Using Your Vehicle as a Long-Gun Rest May Cause Unrest

Here in Washington, as in much of the West, we love our guns. There is a strong appreciation for our pioneer history and the sense of self-reliance that flows from it. Bearing arms is a fundamental right embedded in the 2nd Amendment of the United States Constitution and well affirmed in Article I, Section 24 of the Washington State Constitution. However, that right is not unlimited.

How many of us, while in the course of target shooting or hunting, have leaned up against the side of a vehicle or taken a rest across the hood to steady our rifle or shotgun before the shot? In fact, I have heard of hunters shooting deer from a bench rest in the back of a pickup in Cascade Mountains. They used a .50 cal Barrett Model 95 rifle with high power scope to harvest game from mountain top to mountain top. In just about any circumstance all of that would be a crime.

The law covering this is found in RCW 77.15.460(3): “Unlawful possession of a loaded rifle or shotgun in a motor vehicle or upon an off-road vehicle, and unlawful use of a loaded firearm are misdemeanors.” “Motor Vehicle” is defined in RCW 46.04.320, as just about anything that “is self-propelled” whether by fuel or electricity, except wheelchairs, personal mobility scooters and golf carts. No loaded rifles or shotguns are permitted “in” those. That seems pretty straight forward.

However, the touchy part is the prohibition of a loaded rifle or shotgun “upon an off-road vehicle” and what that really means. The definition of “Off-road vehicle” is defined in RCW 46.04.365. That includes any “registered vehicle when used for recreational purposes” off a highway or on natural terrain. But, it also includes motorcycles and “four-wheel drive vehicles”. No loaded rifles or shotguns are permitted “upon” those. The dangerous ambiguity is what does “upon” mean?

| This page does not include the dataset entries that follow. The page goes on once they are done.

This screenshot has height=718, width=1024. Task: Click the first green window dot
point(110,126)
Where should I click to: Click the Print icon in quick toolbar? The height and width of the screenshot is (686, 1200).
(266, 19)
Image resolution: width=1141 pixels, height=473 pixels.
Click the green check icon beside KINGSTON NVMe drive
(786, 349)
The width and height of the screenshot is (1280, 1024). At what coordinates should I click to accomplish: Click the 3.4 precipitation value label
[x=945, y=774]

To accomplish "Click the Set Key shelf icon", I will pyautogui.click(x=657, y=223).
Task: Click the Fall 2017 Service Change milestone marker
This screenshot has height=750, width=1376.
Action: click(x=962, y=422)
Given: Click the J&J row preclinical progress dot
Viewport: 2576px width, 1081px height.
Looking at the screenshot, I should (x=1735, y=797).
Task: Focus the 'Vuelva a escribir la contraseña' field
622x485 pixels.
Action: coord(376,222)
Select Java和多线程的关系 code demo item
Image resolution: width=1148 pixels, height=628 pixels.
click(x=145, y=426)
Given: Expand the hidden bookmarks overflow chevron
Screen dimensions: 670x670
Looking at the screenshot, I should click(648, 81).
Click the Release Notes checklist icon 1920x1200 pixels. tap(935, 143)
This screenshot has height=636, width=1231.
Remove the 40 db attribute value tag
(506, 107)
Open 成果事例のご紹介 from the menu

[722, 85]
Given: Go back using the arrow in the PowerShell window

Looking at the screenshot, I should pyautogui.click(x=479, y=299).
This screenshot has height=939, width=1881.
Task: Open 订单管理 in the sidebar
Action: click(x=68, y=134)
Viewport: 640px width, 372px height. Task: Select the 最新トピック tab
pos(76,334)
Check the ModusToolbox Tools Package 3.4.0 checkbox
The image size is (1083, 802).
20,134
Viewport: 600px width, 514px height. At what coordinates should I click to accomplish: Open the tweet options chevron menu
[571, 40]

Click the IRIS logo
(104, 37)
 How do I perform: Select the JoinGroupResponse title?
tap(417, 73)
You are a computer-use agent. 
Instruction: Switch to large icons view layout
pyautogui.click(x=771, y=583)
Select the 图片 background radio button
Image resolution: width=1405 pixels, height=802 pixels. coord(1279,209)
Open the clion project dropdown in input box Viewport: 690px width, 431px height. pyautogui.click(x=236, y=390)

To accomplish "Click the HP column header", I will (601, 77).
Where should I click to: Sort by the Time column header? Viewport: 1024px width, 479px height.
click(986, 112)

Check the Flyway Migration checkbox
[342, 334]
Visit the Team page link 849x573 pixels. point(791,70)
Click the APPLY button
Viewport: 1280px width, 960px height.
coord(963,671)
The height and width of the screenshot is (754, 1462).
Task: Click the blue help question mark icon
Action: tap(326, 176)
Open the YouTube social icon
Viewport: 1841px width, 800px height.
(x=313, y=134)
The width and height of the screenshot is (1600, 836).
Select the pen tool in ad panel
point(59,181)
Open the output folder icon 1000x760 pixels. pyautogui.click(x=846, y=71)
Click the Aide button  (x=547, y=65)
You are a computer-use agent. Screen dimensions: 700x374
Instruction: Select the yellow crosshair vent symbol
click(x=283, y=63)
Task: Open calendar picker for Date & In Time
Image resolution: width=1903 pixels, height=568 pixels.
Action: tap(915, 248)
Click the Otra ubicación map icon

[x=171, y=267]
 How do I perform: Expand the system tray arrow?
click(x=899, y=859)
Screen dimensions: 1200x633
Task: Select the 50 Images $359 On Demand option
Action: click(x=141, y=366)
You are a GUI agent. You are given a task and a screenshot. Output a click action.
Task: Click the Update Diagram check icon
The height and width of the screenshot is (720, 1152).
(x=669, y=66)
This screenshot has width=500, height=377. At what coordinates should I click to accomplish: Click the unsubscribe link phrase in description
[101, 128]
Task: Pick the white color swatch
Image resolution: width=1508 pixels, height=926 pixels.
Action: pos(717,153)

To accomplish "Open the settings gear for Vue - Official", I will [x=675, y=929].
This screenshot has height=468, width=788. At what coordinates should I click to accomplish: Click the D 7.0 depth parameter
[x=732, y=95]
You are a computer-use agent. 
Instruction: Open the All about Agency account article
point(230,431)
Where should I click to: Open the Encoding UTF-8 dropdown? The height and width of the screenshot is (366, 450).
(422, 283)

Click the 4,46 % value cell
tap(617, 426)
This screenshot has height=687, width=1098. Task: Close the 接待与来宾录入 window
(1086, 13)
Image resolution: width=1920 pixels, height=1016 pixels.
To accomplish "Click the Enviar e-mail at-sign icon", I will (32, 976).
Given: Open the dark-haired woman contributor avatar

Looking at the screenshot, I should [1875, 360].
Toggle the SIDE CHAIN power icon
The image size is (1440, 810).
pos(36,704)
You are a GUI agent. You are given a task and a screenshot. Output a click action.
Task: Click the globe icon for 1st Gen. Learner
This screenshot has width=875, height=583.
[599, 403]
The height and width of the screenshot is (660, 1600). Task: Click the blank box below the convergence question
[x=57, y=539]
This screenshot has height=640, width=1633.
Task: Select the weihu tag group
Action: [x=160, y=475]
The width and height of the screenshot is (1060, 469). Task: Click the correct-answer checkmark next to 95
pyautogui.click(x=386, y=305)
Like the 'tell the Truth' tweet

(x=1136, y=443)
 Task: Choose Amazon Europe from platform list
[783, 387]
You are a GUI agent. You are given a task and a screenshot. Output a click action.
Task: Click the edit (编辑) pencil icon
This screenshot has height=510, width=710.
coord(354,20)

The statutes don’t explicitly define the preposition “upon,” so we must look to the dictionary definition, according to Am. Legion Post No. 32  v. City of Walla Walla, 116 Wash.2d 1, 8 (1991). The definition found in The New Lexicon Webster’s Dictionary is “on”. The definition of “on” includes “supported or suspended by,” “occupying part of” and “located at.” When compliance with the law is involved, never do the minimum. The most safe way to approach compliance with this long-gun law is to make sure that there is no touching or other contact of a motor vehicle or off-road vehicle by a loaded rifle or shotgun, or the shooter, whatsoever, unless a valid disabled hunter permit is in possession and is being properly used. I have heard an Eastern Washington Fish and Wildlife Enforcement Officer say that he would charge anyone he sees leaning up against a vehicle with a loaded rifle or shotgun. Be even more cautious and don’t lean a loaded rifle or shotgun up against a vehicle or lay it on a prone tailgate.

Even though this statute is found in the Fish and Wildlife Enforcement Code, it is not limited to hunters. The Court of Appeals in State v. Olney, 117 Wash.App. 524, 529 (2003), held that this law is of general application and not limited to hunters, because it is related to public safety. The Court of Appeals in State v. Pinkham, ___ Wash.App. ___, 409 P.3d 1103, 1105 (2018), determined that with regard to compliance here, a person’s mental state is irrelevant. In other words, even if you didn’t know that a rifle or shotgun is loaded, if it is upon one of the prohibited vehicles, there is still an unacceptable risk that you may be found criminally liable. ‘Opps, didn’t know – my bad’ is not defense. A misdemeanor is no small penalty, under RCW 9A.21.020(3), it is punishable by imprisonment in jail for a maximum of up to 90 days, or by a fine of not more than $1,000.00, or both. This paper is not meant as legal advice, rather it should be taken as a general guide.

Finally, what level of cooperation the law requires a person to give, if contacted by a Wildlife Enforcement Officer, is a blog subject for another day. Happy hunting!